>> begin Passage given
14. Following an audit, the tax authorities found that, for the specified tax periods, the supplier had declared but not paid the VAT chargeable on the supplies provided (which had been set out in the invoices issued to Vaniz). In 2019, insolvency proceedings were initiated in respect of Stars International EOOD; on 4 August 2020, they were concluded and the company’s deletion from the commercial register was ordered.
15. In 2022, a tax audit was initiated in respect of Vaniz to establish liability under Article 177 of the ZDDS for the VAT owed and not paid by Stars International EOOD, which related to the supplies of goods and services provided to Vaniz. In accordance with Article 177 of the ZDDS, a tax assessment imposed liability on Vaniz for the debts of Stars International EOOD for the tax periods of July, August and September 2017. The tax authorities gave as the ground for that liability Article 177(2) of the ZDDS, pursuant to which the elements specified in Article 177(1) of the ZDDS are satisfied where the recipient of a taxable supply knew or should have known that the tax on the invoices issued to that recipient would not be paid.
16. Vaniz contested the tax audit assessment in an administrative procedure without success. It then brought an action before the referring court. That court points out that the party found liable (Vaniz, in the present case) first became aware of the possibility of such liability being incurred after the tax audit was initiated. At that time, its contractual partner – the person liable for payment of the VAT – had already ceased to exist. The question therefore arises whether such an interpretation is consistent with the VAT Directive.
17. The Administrativen sad Veliko Tarnovo (Administrative Court, Veliko Tarnovo, Bulgaria) consequently decided to stay the proceedings and to refer the following questions to the Court of Justice for a preliminary ruling:
‘(1) Do recital 44 and Article 205 of [the VAT Directive] and, accordingly, the principles of transparency and proportionality of liability permit the initiation, after the principal debtor has ceased to exist as a legal person, of a procedure intended to establish a person’s joint and several liability to pay VAT and the scope of such joint and several liability?
>> end Passage given
→ Exercise 1: According to the passage on Vaniz's VAT liability, on what date were the insolvency proceedings against Stars International EOOD concluded?
>> begin Data extract
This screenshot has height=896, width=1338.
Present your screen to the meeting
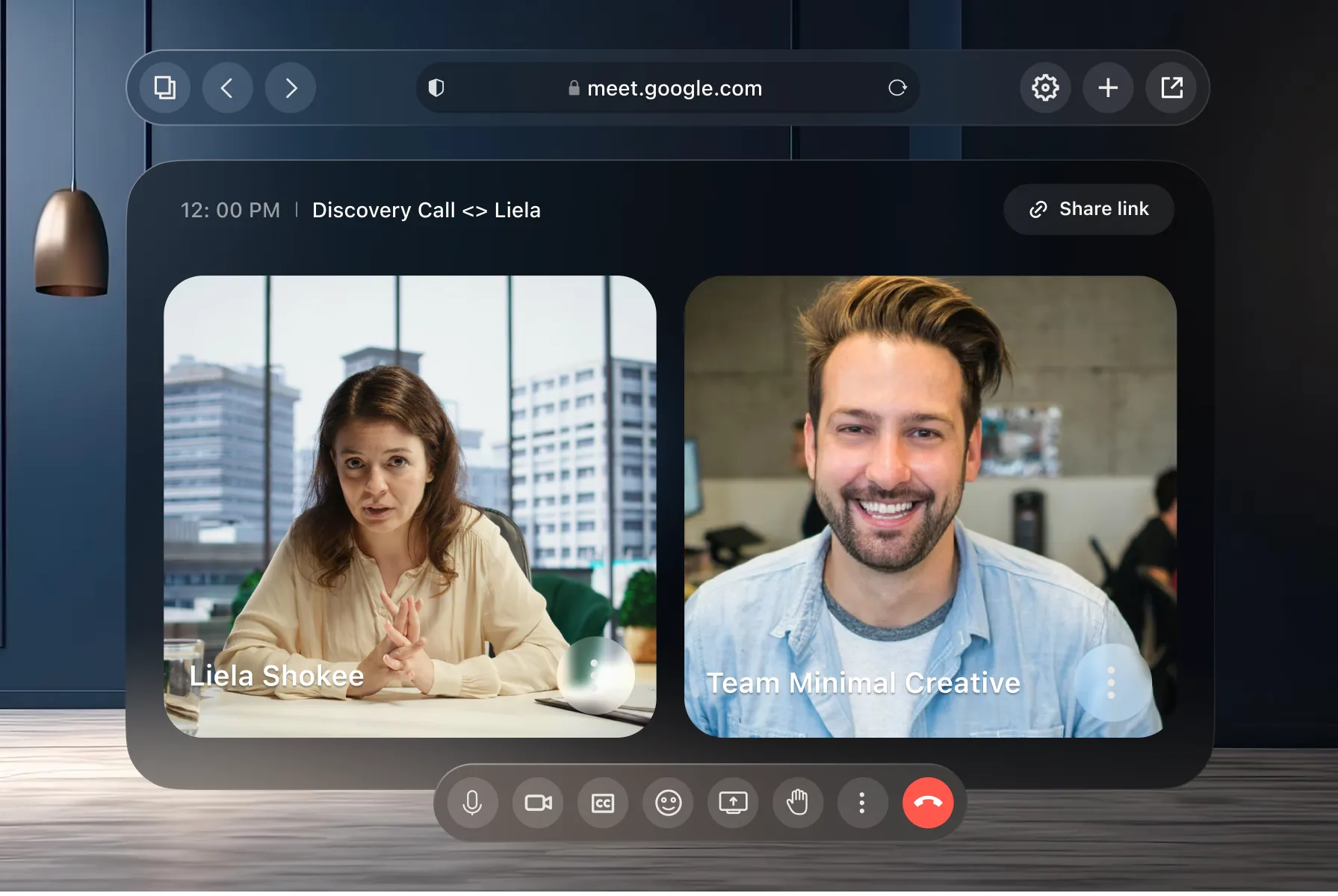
>> end Data extract
>> begin Data extract
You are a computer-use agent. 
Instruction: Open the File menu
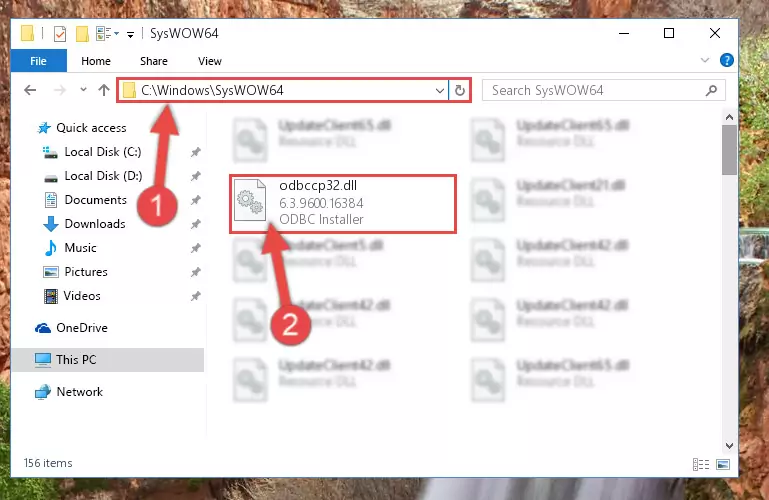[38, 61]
>> end Data extract
→ Exercise 2: In the records, replace "meeting" with "call" throughout everything from the line containing "This screenshot has height=896, width=1338." down to the line containing "Present your screen to the meeting", and return only those lines with nothing else changed.

→ Full solution 1: 4 August 2020

→ Full solution 2:
This screenshot has height=896, width=1338.
Present your screen to the call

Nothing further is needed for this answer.